Why is there anti-Semitism? I know it’s not a new phenomenon, but is there any logical reason for it?

4 months

Answers

  1. No, but I will try to offer one. Even though this may sound illogical.

    I was with a secular friend in Jerusalem last Friday afternoon. As we sat in his car in a religious neighborhood, he remarked, “Look at all the people getting ready for Shabbat! So many young families arriving with their young children to visit their parents, with such elegant and elaborate clothing and hats! In my neighborhood everyone is doing his own thing and there is no family or community life like this!” He said that he enjoyed seeing this “scene from 18th century Europe” since it a fond reminder of his dear grandparents. But he admitted that he could understand how others might not be able to relate to this scene. They might see “those people” as haughty, primitive and who-knows-what-else-what — and might harbor negative feelings towards them.
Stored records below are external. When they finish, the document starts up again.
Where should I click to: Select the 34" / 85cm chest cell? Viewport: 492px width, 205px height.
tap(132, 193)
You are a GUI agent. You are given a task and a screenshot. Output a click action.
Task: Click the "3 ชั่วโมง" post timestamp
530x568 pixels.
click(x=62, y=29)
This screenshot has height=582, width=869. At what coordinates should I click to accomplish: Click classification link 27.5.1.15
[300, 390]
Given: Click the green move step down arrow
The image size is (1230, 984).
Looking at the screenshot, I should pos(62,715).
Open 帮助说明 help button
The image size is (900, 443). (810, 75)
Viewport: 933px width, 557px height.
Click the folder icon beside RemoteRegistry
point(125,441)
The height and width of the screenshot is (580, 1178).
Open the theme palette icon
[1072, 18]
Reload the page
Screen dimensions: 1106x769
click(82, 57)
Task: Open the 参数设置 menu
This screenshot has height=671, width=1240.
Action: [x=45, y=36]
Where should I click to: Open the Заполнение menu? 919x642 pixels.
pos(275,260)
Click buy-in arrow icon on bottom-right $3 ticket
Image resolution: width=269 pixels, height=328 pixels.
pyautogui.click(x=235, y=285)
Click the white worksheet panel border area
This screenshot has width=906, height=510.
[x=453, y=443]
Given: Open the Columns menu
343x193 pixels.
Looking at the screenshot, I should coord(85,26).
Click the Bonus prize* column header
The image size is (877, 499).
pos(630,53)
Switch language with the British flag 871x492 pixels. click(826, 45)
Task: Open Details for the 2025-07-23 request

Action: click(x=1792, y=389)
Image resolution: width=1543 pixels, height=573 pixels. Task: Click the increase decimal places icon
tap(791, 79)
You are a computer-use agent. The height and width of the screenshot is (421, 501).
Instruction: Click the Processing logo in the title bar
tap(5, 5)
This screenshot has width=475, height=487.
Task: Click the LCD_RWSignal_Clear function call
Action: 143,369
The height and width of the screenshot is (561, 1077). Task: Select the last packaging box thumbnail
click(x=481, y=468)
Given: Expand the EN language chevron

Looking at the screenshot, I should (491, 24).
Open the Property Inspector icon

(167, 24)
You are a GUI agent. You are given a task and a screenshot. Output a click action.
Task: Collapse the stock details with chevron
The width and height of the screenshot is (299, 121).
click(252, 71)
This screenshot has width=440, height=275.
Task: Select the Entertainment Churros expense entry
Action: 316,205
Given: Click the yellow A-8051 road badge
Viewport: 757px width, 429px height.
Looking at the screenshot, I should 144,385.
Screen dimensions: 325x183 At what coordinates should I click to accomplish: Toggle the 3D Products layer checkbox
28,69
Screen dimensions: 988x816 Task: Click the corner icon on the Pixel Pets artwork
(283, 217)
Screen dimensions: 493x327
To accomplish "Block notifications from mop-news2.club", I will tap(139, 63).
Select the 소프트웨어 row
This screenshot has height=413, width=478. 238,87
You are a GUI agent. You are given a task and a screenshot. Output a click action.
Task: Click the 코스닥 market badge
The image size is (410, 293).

    Is being “different” a logical reason for anti-Semitism? If Jews dress up for Shabbat, eat only Kosher (not always eating others’ food), celebrate a variety of religious holidays and occasions, teach to marry only other members of the “Tribe” — should this cause negative feelings? I don’t know. But even if it’s logical to dislike someone who’s different, should the negative reaction be so extreme and out of proportion? Certainly not.

    And who hasn’t experienced something akin to the following scenario in their lives? As a youngster I was called a “dirty Jew” by neighbors because that’s the way their parents spoke. I asked them why they said such a nasty thing. They said because I killed their deity. I asked them when I did that!

    So, perhaps it’s “logical” for someone else to dislike me being different. But it’s not just “dislike” in some cases. It’s outright hatred. And not always kept inside, but sometimes verbalized or worse. Does this make sense? I am at a loss to explain this phenomenon. Perhaps the real reason is more mystical in nature.

    We are the nation who received the Torah.

    Before presenting the Torah to the Jews, God offered it to all the other peoples of the world. It was up for grabs, yet every nation turned the offer down. They simply weren’t willing to change their lifestyles in order to accommodate the Torah into their daily living.

    When the Jews accepted the Torah, the jealousy of the nations was aroused. “They now have an advantage that we neglected and we can never forgive them for it!”

    We have something that the other nations lack. We were chosen for the task to be God’s “emissaries” to the rest of the world. Exemplary, Torah-true lives should impact not only on us, but on others as well and cause them to draw closer to God.